I have bought from Jomashop and thewatchery with no problems.


----------



## Kurt Behm (Mar 19, 2006)

Collectors Time
Collectors Time
Collectors Time


----------



## Monocrom (Nov 11, 2010)

LongIslandWatch.com 

Amazon (Only for inexpensive watches.)

Jomashop (Complaints regarding customer service from some. But no complaints regarding the watches themselves.)


----------



## HelloNasty1 (Jul 8, 2007)

Monocrom said:


> Jomashop (Complaints regarding customer service from some. But no complaints regarding the watches themselves.)

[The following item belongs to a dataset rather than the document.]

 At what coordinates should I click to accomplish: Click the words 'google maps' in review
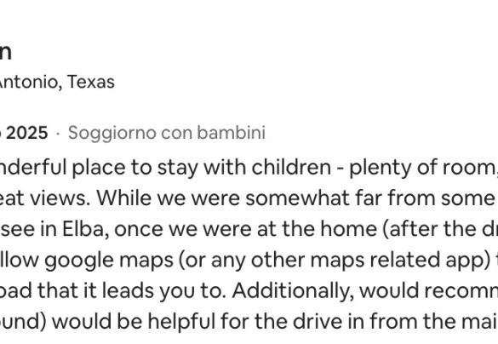(x=109, y=261)
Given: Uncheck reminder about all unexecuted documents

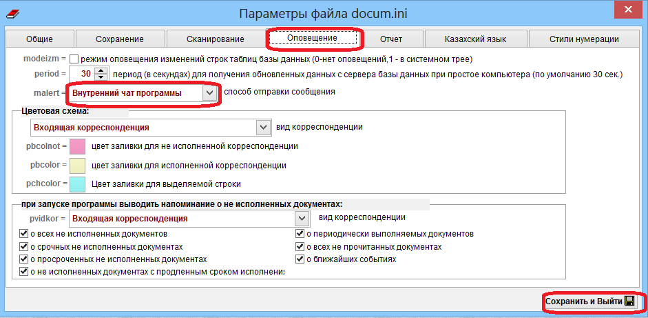Looking at the screenshot, I should (24, 234).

Those two usually go hand and hand&#8230;


----------



## kiwidj (Sep 24, 2007)

I've had a positive experience buying from Glooks.com


----------



## Monocrom (Nov 11, 2010)

HelloNasty1 said:


> Those two usually go hand and hand&#8230;


To be honest, I haven't encountered a complaint with regards to authenticity from Jomashop on WUS. I might be wrong. But if there are issues regarding fakes I haven't encountered those.


----------



## heuerolexomega (May 12, 2012)

Don't forget Amazon.


----------



## HelloNasty1 (Jul 8, 2007)

Monocrom said:


> To be honest, I haven't encountered a complaint with regards to authenticity from Jomashop on WUS. I might be wrong. But if there are issues regarding fakes I haven't encountered those.


Agree, never heard of them selling fakes. I meant if your dealing with CS that is usually related to the watch. Hence, go hand and hand. Most the known sites I have not heard of fakes, etc.


----------



## Sea-Wolf (May 10, 2011)

For BNIB*:
Amazon.com, Inc. The e-commerce giant itself, and one that started it all. Fast shipping, wonderful no hassel return policy, with an in-house warranty in lieu of the manufacturer's (when not an AD for the specific brand that you're interested in, albeit an AD for a variety of different brands itself). Such warranty typically surpasses that of the manufacturer itself (and large, publicly-traded corporation to back it's warranty, etc. up). More important than price is the concern regarding authenticity of the merchandise/watch of course, and I have zero concerns when it comes to the authenticity of the goods sold. Also, good prices, not to mention selection, enjoying a world-wide sales and distribution network.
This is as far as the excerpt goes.